A food science major might be coming to BYU-Idaho, but that will depend on construction plans.
The addition of the major depends on whether the construction of a new agriculture building is approved by the school.
The majority of the classes required for this major would be held in that building because the facilities needed for this major are not available elsewhere on campus.
If the building is approved, the major is expected to be available the winter or spring semester of 2015.
It would be part of the newly-formed Animal and Food Science Department and the agriculture program.
The food science major would focus on food processing, production and consumption.
Neal Ricks, a food scientist and culinary arts professor, said that if the major is brought to BYU-I, the program will provide students with a background in science consisting of chemistry, microbiology and physics which will enable students to apply those concepts to food.
Students enrolled in the major will take classes like food engineering, food processing and a food sensory course that studies how consumers view and react to food.
“If the major is added, it would give students interested in those types of things good job opportunities,” Ricks said. “Everybody eats, and we will continue to eat even in a down economy.”
Careers for food science majors are fairly broad.
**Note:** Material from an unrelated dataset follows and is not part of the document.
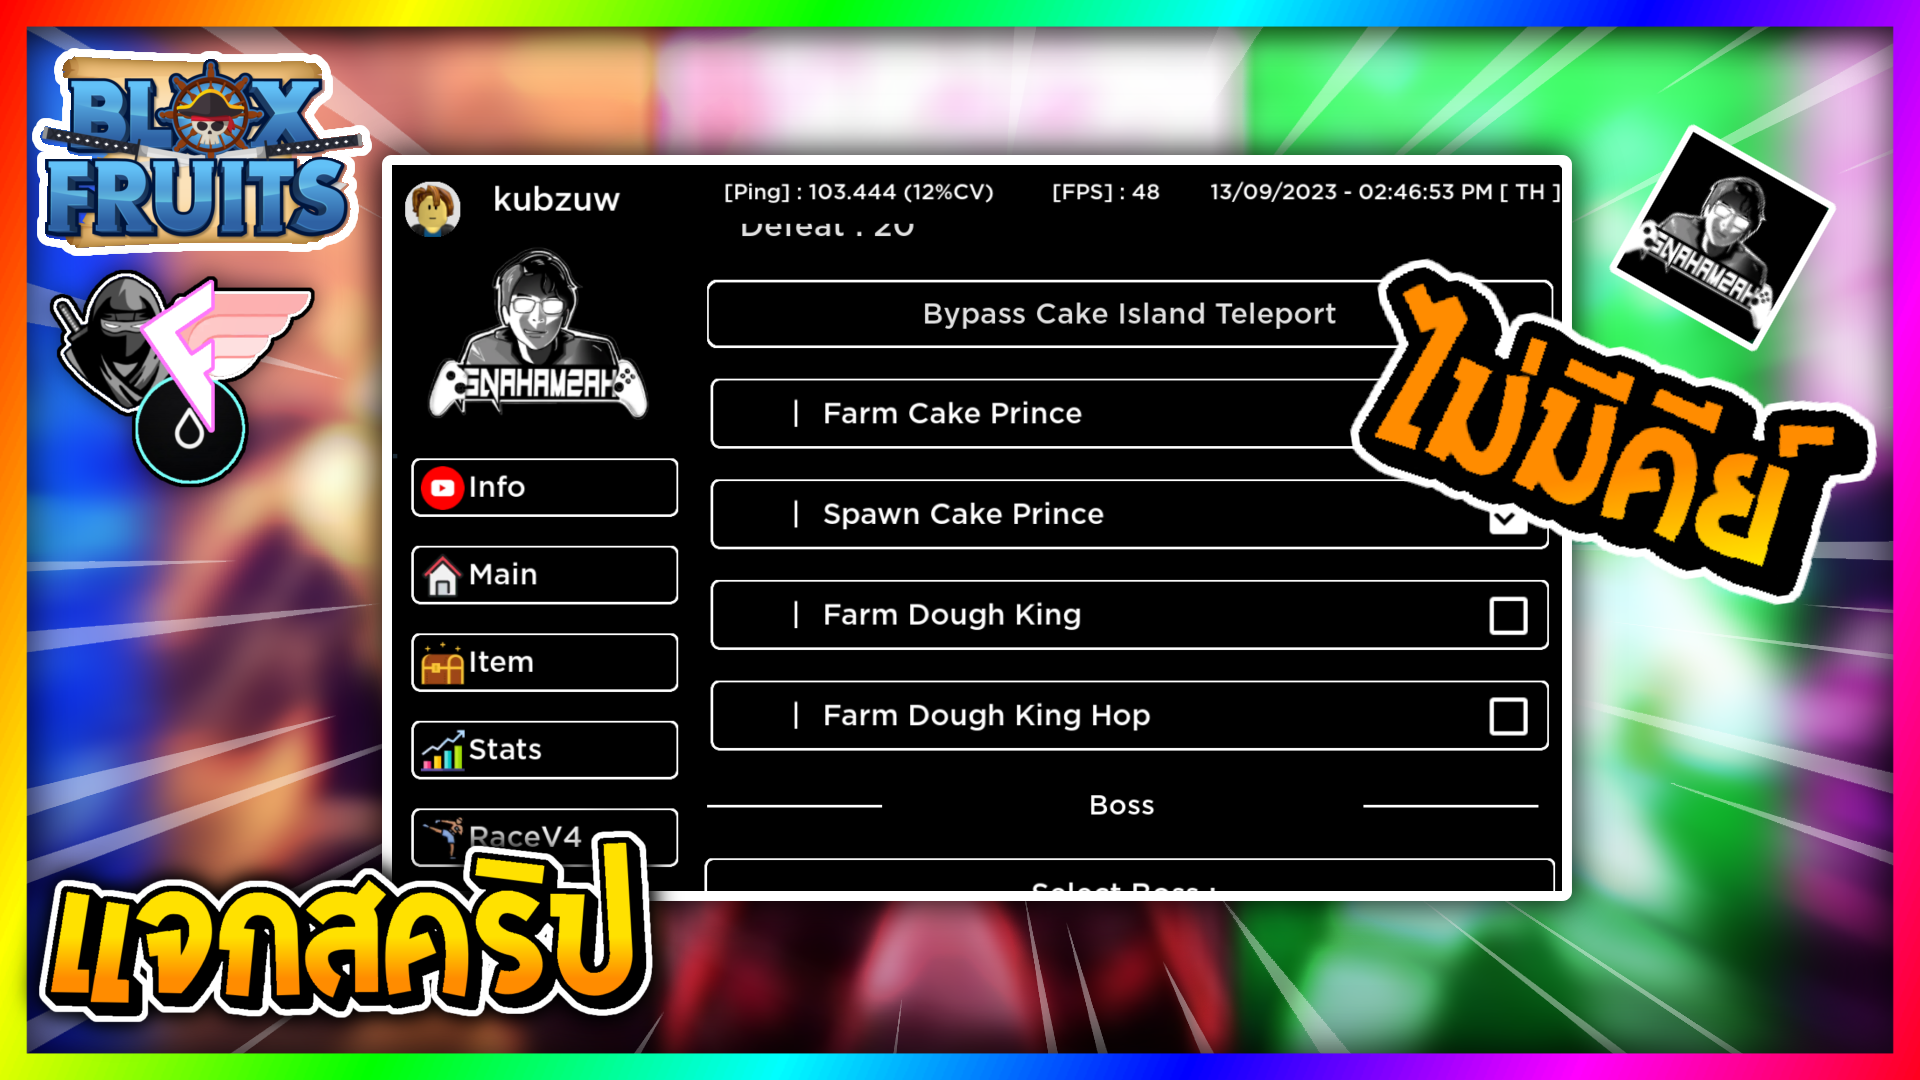Image resolution: width=1920 pixels, height=1080 pixels.
Task: Select Spawn Cake Prince menu item
Action: click(1127, 514)
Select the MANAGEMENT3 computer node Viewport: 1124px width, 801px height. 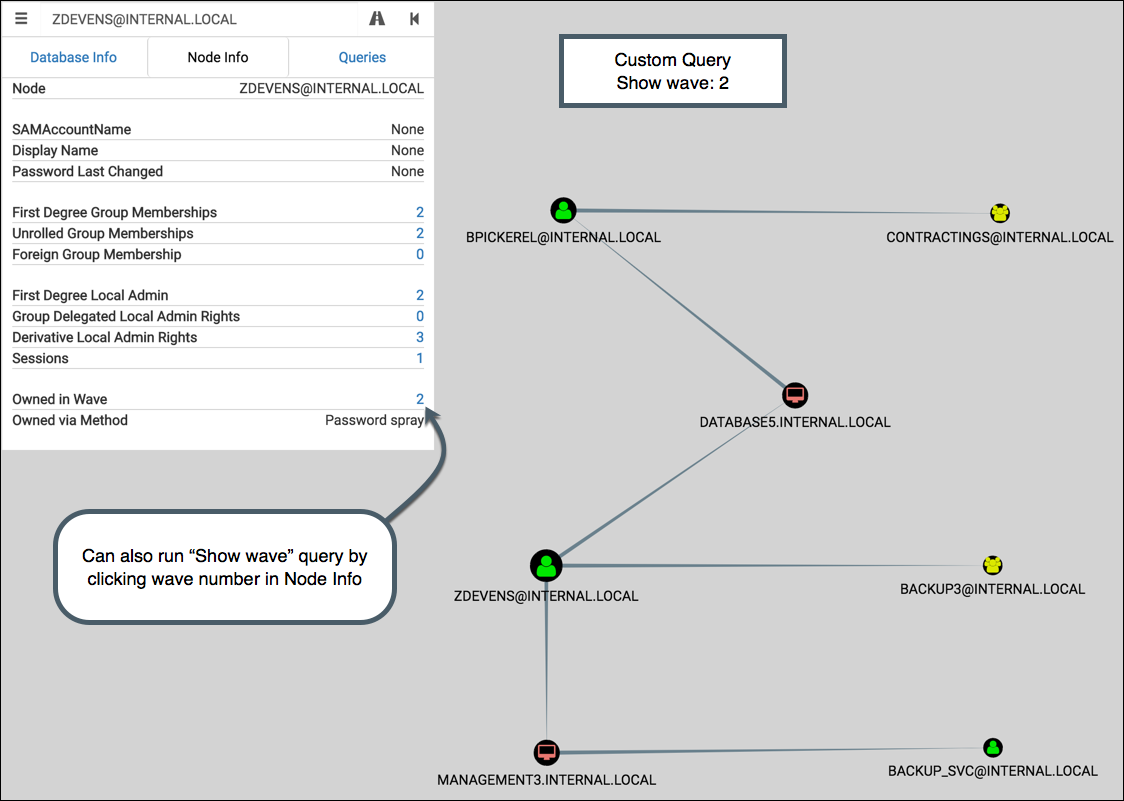547,752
They consist of jobs from food production management to food product development.
Ricks said the possible reasoning behind BYU-I adding the new major is because the school already has a good agriculture program and the new major would strengthen it.
“Food science would be a valuable part of our program,” Ricks said. “We’re kind of missing a gap between producing the food and eating the food.”
The addition of the food science major would fill this gap in the agriculture program.
Ricks said the enrollment for the new major, if added, will be about 20 new students each semester.
Also, with the addition of a new major, Ricks said new faculty will need to be hired to help teach the food science classes.
“I think it will be a really neat program that will allow us to focus more on food production, agriculture and processing,” Ricks said.